DOCUMENT EXCERPT =>
***

JAFTA J (Zondo DCJ, Dlodlo AJ, Goliath AJ, Khampepe J, Madlanga J, and Petse AJ concurring):

[62] I have had the benefit of reading the judgment prepared by my colleague, Cachalia AJ (first judgment).  While I accept that the appeal is moot, I do not agree that the application for leave to appeal must be dismissed solely on that ground.  It is true that this Court does exercise its discretion in favour of determining a moot appeal if the interests of justice so require.

[63] The question that arises at the outset is whether it is in the interests of justice to adjudicate the merits of the present appeal.  Here lies the divergence between us.  The first judgment concludes that it is not in the interests of justice to reach the merits because the parties were aware that the relevant collective agreement between POPCRU and the employer was no longer in force at the time the dispute was presented to the Labour Court for adjudication and both parties failed to bring this to the attention of that Court.[25]  Entertaining the appeal would, the first judgment holds, amount to condoning the parties’ failure to inform the Labour Court of the true state of affairs.  If a similar dispute arises in the future, it will be determined having regard to section 21 (8A) and (8C) of the LRA.

***

STORED RECORDS =>

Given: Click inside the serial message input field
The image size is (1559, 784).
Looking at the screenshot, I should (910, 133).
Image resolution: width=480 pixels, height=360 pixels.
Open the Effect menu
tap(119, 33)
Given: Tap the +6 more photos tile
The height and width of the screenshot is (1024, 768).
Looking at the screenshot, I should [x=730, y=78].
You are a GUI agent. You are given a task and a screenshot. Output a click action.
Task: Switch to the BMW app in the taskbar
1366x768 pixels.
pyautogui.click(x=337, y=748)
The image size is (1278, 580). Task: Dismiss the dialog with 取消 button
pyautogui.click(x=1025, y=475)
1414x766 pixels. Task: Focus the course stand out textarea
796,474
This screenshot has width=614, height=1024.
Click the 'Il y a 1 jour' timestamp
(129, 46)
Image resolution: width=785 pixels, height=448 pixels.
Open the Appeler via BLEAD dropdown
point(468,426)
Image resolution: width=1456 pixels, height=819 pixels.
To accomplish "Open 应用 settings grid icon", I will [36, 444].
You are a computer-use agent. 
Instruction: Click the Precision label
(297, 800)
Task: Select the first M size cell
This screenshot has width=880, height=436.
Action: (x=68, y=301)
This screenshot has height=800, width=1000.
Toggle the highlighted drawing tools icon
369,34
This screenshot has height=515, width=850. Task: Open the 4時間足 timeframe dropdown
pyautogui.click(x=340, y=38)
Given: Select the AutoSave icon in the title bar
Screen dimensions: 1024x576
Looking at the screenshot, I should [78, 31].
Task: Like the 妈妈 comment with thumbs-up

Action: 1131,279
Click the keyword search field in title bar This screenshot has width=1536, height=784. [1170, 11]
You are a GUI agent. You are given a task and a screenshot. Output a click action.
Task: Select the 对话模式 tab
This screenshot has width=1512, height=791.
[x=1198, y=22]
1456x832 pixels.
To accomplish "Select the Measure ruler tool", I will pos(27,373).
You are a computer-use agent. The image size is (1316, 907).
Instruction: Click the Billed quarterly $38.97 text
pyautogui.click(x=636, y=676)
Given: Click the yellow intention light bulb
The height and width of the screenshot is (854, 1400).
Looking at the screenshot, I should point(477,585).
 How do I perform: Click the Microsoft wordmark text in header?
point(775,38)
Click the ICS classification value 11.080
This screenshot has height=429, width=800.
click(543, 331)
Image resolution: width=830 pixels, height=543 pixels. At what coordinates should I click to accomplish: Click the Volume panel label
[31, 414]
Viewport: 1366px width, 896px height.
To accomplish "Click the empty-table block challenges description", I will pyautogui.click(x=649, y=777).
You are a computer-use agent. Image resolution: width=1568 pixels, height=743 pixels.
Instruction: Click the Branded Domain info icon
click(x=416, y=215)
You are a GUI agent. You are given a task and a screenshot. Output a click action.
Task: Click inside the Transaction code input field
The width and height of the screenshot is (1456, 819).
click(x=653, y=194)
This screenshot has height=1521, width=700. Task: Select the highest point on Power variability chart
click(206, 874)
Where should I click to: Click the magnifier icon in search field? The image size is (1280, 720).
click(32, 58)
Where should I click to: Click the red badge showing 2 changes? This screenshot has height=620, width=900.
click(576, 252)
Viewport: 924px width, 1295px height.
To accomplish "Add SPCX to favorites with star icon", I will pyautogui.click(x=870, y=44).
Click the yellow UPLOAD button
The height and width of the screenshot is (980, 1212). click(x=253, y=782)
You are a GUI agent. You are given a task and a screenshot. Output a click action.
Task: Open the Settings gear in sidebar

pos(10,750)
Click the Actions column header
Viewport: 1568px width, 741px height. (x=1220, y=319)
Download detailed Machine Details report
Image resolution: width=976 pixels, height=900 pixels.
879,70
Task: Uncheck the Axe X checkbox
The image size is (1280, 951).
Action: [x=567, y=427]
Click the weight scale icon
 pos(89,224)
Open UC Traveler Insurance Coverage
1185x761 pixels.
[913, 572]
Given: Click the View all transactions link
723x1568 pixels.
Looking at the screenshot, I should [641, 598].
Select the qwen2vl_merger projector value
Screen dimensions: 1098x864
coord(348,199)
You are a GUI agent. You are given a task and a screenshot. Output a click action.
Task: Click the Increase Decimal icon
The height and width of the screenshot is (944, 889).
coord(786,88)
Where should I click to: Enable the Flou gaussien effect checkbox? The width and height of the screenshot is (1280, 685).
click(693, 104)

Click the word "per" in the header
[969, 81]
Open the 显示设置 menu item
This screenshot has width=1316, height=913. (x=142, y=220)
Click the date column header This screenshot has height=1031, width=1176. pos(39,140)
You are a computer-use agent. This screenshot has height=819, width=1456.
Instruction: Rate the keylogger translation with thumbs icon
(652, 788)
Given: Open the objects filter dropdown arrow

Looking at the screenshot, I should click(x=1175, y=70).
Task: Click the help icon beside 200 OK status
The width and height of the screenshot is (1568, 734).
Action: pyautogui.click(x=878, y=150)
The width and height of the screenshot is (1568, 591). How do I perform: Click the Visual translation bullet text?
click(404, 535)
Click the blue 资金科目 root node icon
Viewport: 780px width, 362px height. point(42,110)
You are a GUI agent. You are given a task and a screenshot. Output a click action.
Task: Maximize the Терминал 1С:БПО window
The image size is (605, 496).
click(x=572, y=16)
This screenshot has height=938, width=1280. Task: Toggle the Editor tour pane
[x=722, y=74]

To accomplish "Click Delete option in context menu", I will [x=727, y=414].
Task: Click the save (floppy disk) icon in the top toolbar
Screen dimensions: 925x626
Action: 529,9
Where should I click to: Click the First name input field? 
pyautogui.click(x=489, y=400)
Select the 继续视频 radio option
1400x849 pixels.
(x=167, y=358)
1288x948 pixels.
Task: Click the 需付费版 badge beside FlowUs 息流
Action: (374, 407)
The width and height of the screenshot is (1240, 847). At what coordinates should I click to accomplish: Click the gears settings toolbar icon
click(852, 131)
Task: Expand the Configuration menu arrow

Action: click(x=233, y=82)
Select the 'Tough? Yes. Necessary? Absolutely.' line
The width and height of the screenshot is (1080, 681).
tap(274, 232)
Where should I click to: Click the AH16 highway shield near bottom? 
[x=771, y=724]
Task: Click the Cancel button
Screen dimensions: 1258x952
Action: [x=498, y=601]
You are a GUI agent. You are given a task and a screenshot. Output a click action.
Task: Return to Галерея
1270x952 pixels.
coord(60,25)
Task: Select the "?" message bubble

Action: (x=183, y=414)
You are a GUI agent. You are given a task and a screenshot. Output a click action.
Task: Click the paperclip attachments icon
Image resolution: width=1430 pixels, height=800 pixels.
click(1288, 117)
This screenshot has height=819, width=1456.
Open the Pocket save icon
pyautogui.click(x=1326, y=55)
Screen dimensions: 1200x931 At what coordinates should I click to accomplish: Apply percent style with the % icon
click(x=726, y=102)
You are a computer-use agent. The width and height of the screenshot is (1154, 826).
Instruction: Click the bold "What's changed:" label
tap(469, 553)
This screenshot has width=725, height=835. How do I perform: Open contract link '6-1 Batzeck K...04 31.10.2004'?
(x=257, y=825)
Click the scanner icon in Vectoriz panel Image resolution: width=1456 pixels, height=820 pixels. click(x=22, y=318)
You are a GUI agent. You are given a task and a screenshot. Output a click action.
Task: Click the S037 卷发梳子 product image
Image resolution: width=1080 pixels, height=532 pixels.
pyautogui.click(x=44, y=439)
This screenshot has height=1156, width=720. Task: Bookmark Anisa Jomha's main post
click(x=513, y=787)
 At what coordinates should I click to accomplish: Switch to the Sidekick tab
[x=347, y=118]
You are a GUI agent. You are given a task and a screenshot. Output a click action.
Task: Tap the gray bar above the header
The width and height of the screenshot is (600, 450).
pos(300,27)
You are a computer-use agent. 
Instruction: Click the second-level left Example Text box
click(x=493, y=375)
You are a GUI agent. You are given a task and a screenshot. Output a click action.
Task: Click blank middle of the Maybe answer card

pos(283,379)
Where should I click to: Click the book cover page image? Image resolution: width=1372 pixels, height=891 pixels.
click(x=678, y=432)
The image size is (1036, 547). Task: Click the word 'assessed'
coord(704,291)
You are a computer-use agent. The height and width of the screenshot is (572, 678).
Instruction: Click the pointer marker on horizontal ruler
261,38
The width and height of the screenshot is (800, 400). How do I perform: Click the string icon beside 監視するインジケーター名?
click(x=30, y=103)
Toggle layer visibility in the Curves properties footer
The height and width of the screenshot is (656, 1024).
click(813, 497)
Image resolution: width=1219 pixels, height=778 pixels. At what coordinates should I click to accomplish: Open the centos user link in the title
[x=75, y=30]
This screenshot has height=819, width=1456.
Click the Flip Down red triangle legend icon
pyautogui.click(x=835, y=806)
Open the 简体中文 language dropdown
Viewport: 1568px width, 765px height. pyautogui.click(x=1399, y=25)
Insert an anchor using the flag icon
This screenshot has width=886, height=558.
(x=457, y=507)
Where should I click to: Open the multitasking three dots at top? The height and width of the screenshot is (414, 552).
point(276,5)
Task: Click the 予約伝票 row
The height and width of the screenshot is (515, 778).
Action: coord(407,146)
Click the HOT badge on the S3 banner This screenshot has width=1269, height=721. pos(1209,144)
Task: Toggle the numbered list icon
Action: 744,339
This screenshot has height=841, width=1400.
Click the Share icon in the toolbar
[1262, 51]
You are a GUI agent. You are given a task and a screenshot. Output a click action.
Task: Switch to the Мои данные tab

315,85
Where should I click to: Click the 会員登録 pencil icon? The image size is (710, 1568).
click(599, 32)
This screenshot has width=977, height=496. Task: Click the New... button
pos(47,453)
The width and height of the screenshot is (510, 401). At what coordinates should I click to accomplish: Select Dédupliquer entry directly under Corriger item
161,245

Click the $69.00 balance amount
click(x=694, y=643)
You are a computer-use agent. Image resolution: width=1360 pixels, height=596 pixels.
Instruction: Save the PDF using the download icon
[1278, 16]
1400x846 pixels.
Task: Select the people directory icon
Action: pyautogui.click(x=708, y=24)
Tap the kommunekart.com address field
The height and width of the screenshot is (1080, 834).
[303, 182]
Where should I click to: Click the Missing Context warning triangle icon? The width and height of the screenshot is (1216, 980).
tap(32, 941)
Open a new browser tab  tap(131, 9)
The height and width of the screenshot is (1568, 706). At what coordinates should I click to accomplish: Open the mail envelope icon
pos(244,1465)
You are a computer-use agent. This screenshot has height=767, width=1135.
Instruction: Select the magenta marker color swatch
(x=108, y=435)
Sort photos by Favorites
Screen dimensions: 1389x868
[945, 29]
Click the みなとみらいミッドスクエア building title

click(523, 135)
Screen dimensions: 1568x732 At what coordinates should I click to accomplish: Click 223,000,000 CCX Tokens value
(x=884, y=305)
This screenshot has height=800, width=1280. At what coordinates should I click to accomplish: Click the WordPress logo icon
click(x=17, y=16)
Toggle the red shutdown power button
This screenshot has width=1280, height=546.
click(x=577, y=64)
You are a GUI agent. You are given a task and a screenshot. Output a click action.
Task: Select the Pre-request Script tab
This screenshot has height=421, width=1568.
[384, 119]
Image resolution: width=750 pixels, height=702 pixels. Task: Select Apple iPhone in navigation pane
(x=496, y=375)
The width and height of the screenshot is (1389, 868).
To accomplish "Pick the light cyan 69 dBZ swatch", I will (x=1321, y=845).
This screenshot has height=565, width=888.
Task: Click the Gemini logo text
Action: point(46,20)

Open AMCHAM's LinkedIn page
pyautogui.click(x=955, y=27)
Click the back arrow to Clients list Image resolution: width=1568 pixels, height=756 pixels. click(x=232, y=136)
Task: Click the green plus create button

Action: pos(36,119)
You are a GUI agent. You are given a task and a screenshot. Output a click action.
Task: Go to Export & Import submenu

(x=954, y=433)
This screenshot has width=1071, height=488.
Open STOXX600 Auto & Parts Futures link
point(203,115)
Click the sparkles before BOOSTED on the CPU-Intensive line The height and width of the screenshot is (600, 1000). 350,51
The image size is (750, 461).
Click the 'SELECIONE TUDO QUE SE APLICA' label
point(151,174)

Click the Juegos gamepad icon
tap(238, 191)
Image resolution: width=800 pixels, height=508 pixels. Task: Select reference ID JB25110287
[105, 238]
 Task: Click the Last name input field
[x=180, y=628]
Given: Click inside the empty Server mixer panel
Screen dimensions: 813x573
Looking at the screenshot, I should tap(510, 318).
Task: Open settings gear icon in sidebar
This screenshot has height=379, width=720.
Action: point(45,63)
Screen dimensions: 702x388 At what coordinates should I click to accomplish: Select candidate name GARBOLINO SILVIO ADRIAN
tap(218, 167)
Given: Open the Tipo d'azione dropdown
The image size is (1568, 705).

***

ACTIONS TO TAKE =>
(a) Reproduce word for word the part of the judgment excerpt that begins at the words "[62] I have" and stops after the words "justice so require.".
(b) Rewrite the entries as a JSON list of strings, one string per line and with blank lines omitted. Begin at the line that contains "Task: Select the first M size cell" and stop after the line that contains "point(775,38)".
The judgment excerpt and the entries are unrelated to each other.

FINAL ANSWERS =>
(a)
[62] I have had the benefit of reading the judgment prepared by my colleague, Cachalia AJ (first judgment).  While I accept that the appeal is moot, I do not agree that the application for leave to appeal must be dismissed solely on that ground.  It is true that this Court does exercise its discretion in favour of determining a moot appeal if the interests of justice so require.

(b)
[
  "Task: Select the first M size cell",
  "This screenshot has width=880, height=436.",
  "Action: (x=68, y=301)",
  "This screenshot has height=800, width=1000.",
  "Toggle the highlighted drawing tools icon",
  "369,34",
  "This screenshot has height=515, width=850. Task: Open the 4時間足 timeframe dropdown",
  "pyautogui.click(x=340, y=38)",
  "Given: Select the AutoSave icon in the title bar",
  "Screen dimensions: 1024x576",
  "Looking at the screenshot, I should [78, 31].",
  "Task: Like the 妈妈 comment with thumbs-up",
  "Action: 1131,279",
  "Click the keyword search field in title bar This screenshot has width=1536, height=784. [1170, 11]",
  "You are a GUI agent. You are given a task and a screenshot. Output a click action.",
  "Task: Select the 对话模式 tab",
  "This screenshot has width=1512, height=791.",
  "[x=1198, y=22]",
  "1456x832 pixels.",
  "To accomplish \"Select the Measure ruler tool\", I will pos(27,373).",
  "You are a computer-use agent. The image size is (1316, 907).",
  "Instruction: Click the Billed quarterly $38.97 text",
  "pyautogui.click(x=636, y=676)",
  "Given: Click the yellow intention light bulb",
  "The height and width of the screenshot is (854, 1400).",
  "Looking at the screenshot, I should point(477,585).",
  " How do I perform: Click the Microsoft wordmark text in header?",
  "point(775,38)"
]